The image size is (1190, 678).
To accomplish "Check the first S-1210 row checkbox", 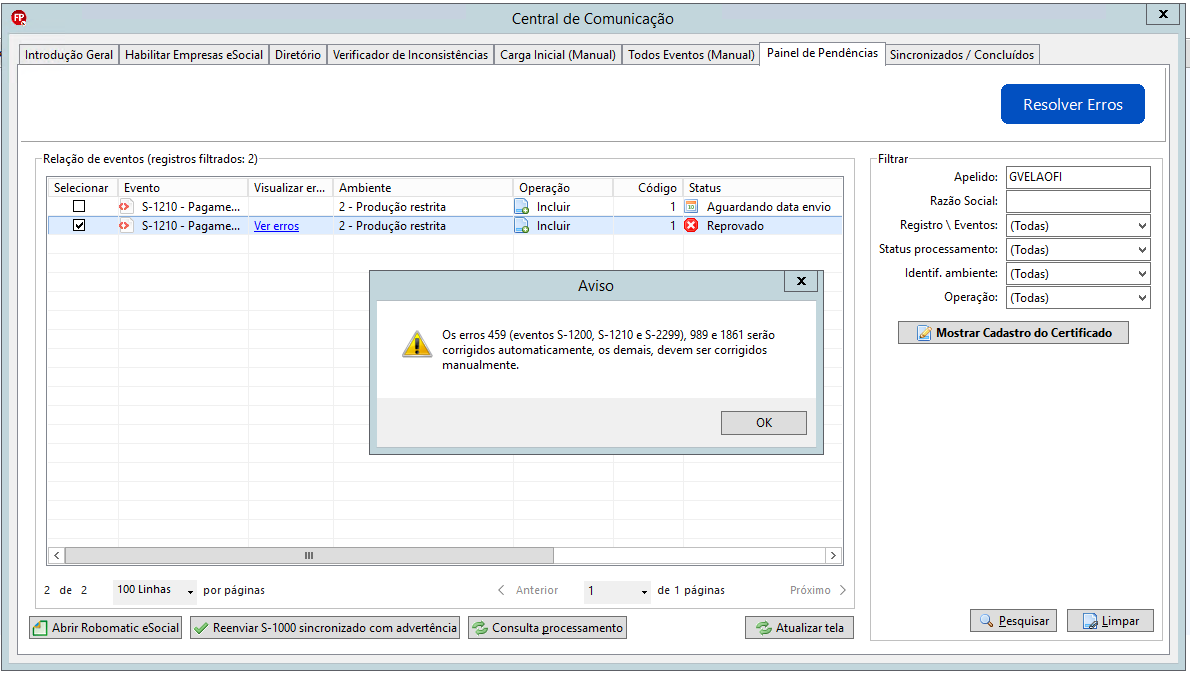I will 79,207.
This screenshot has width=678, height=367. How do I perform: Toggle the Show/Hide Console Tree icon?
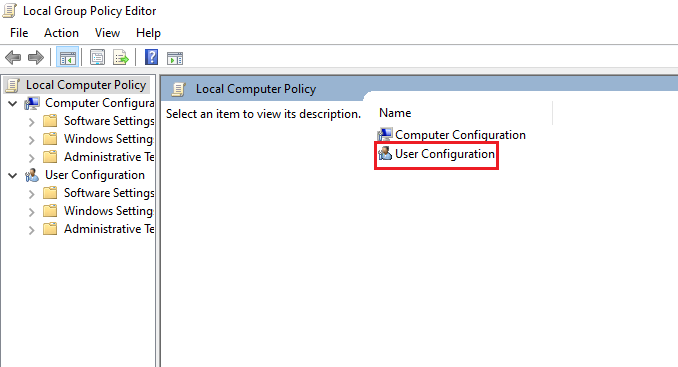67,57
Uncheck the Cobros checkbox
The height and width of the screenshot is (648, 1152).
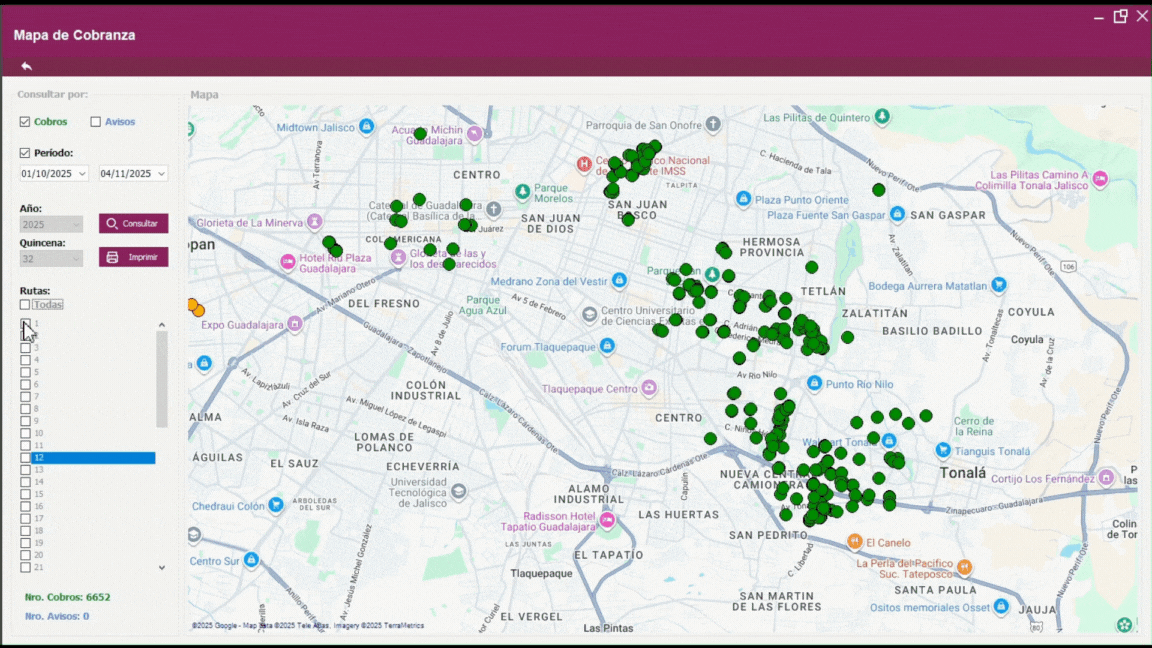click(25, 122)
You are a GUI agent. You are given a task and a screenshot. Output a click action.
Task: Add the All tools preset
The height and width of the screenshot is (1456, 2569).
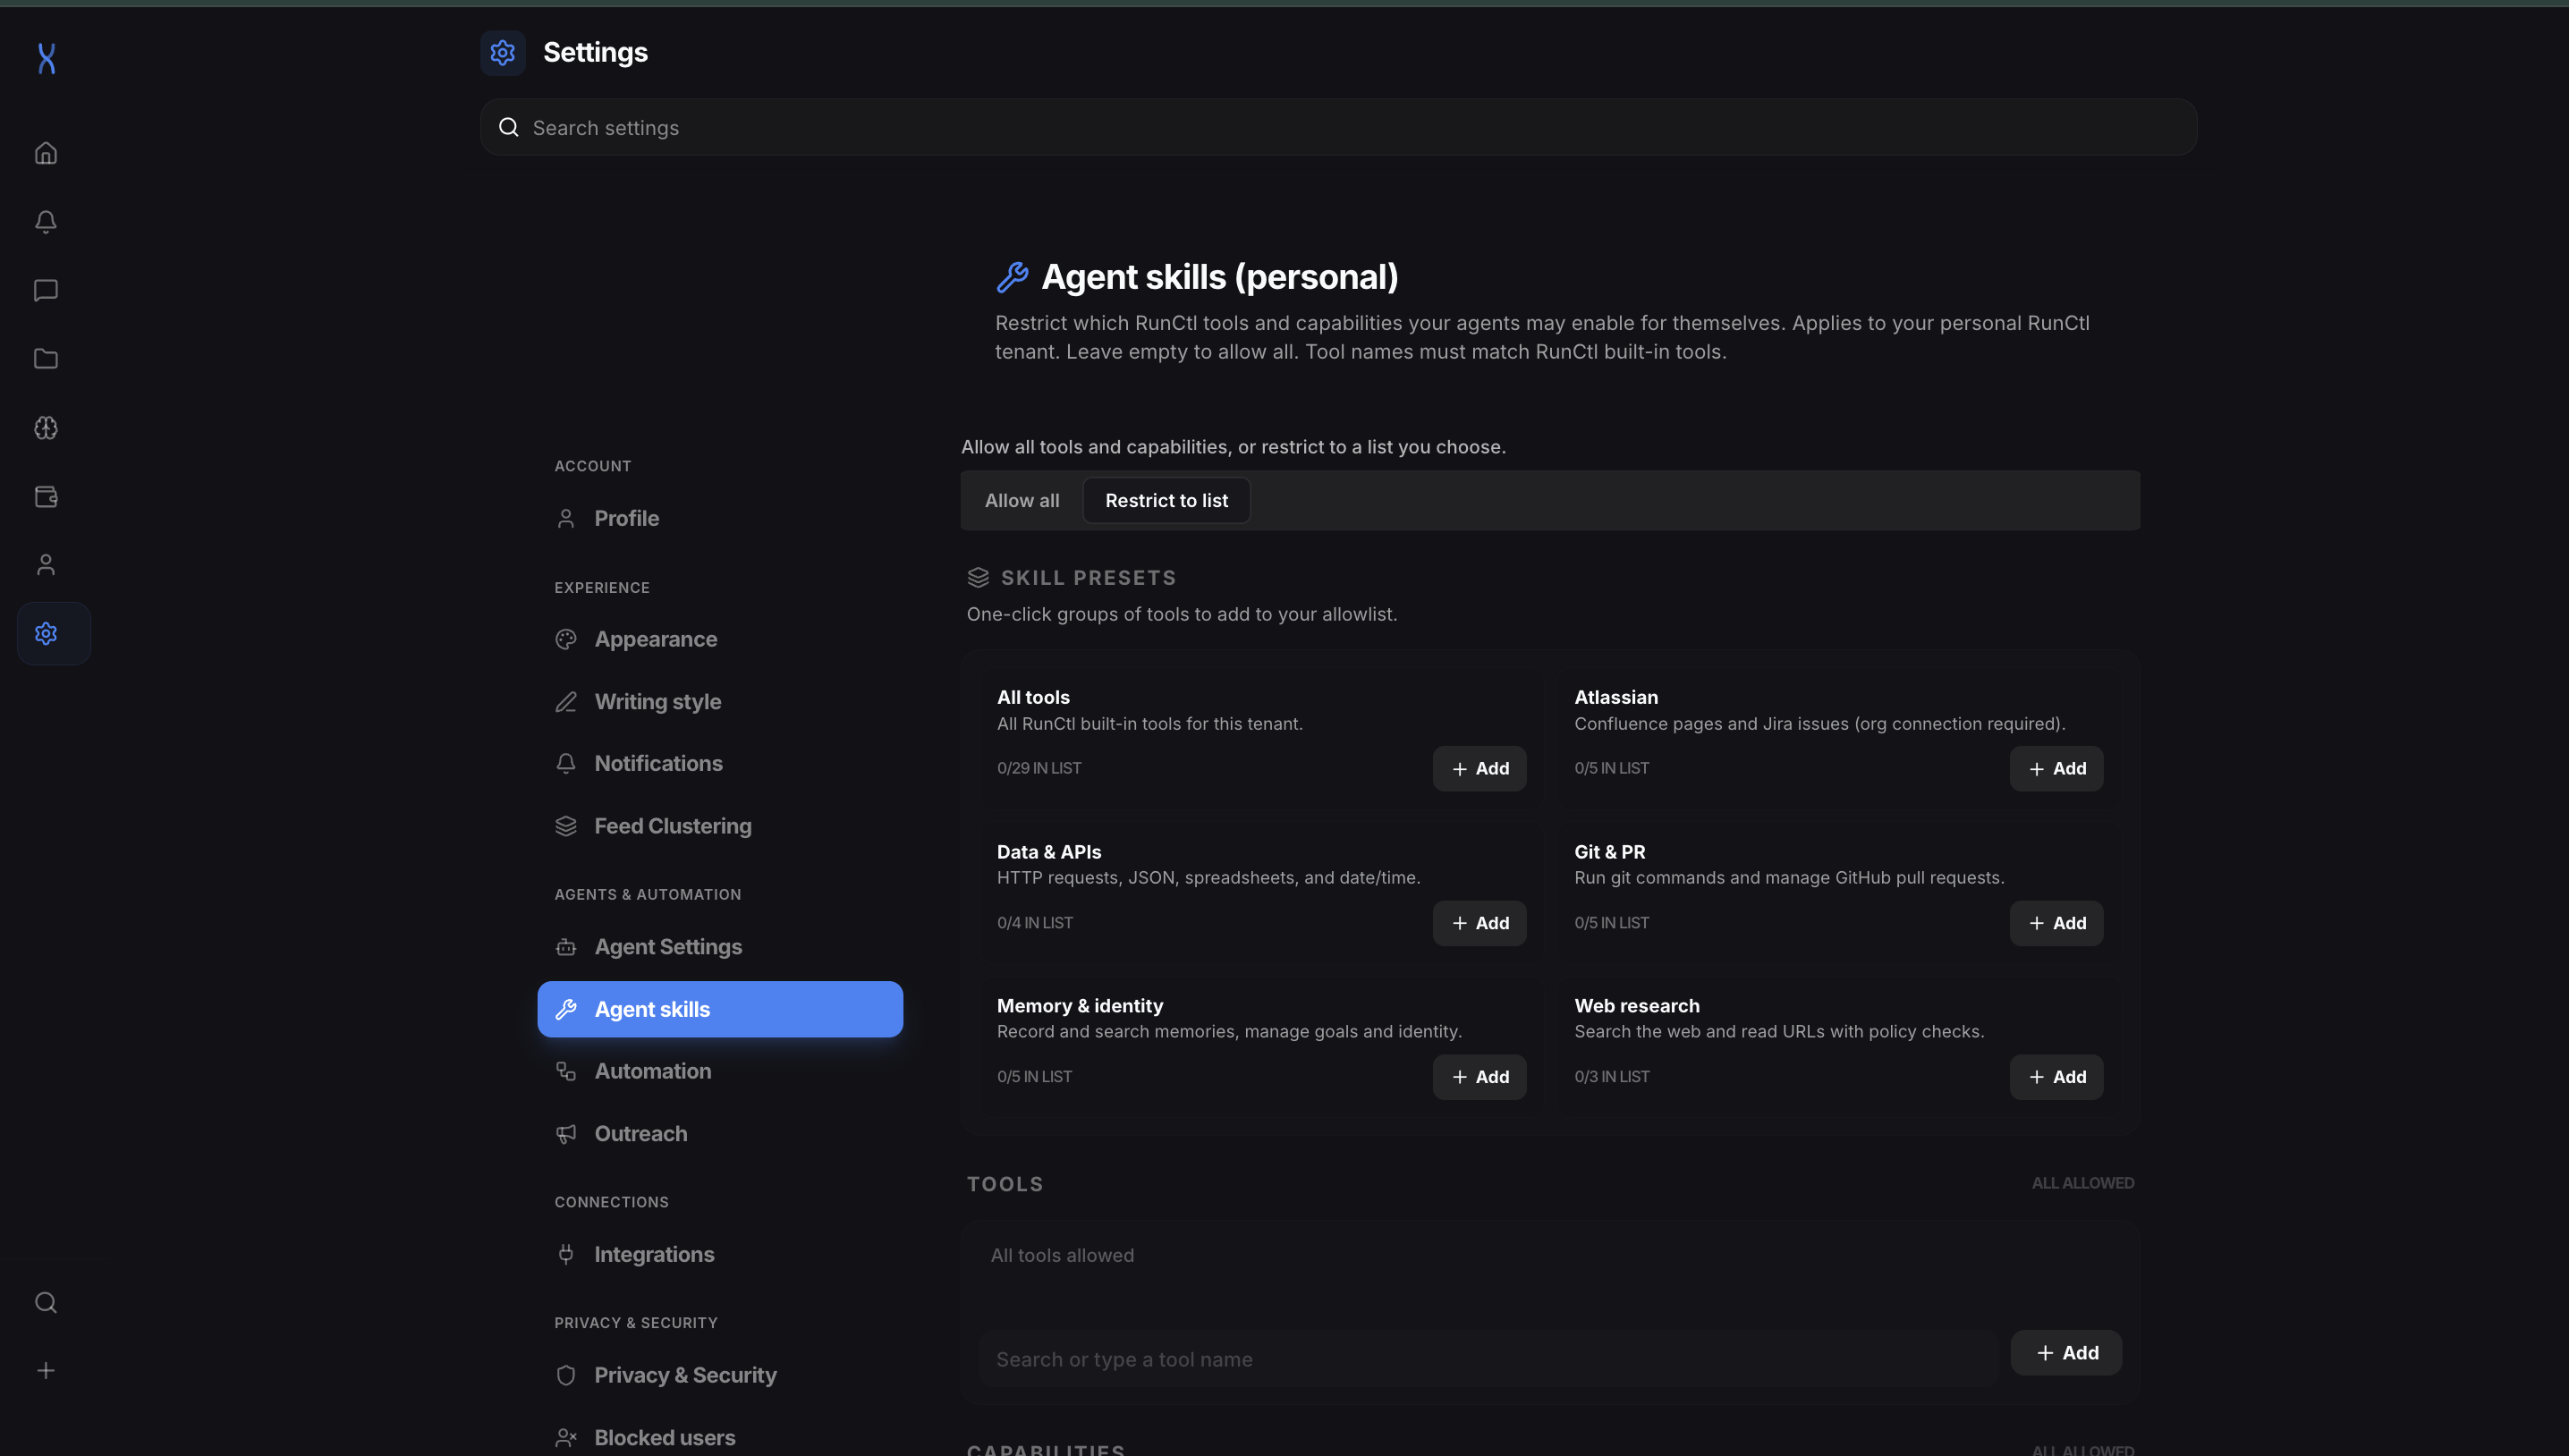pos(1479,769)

___

**WORK TO BE COMPLETED**. Please convert the rows from the line containing "You are a GUI" through the end of the rows into a JSON list of strings, one string per line and no blank lines. Leave the pictures out.

**EXERCISE RESULT**.
[
  "You are a GUI agent. You are given a task and a screenshot. Output a click action.",
  "Task: Add the All tools preset",
  "The height and width of the screenshot is (1456, 2569).",
  "pos(1479,769)"
]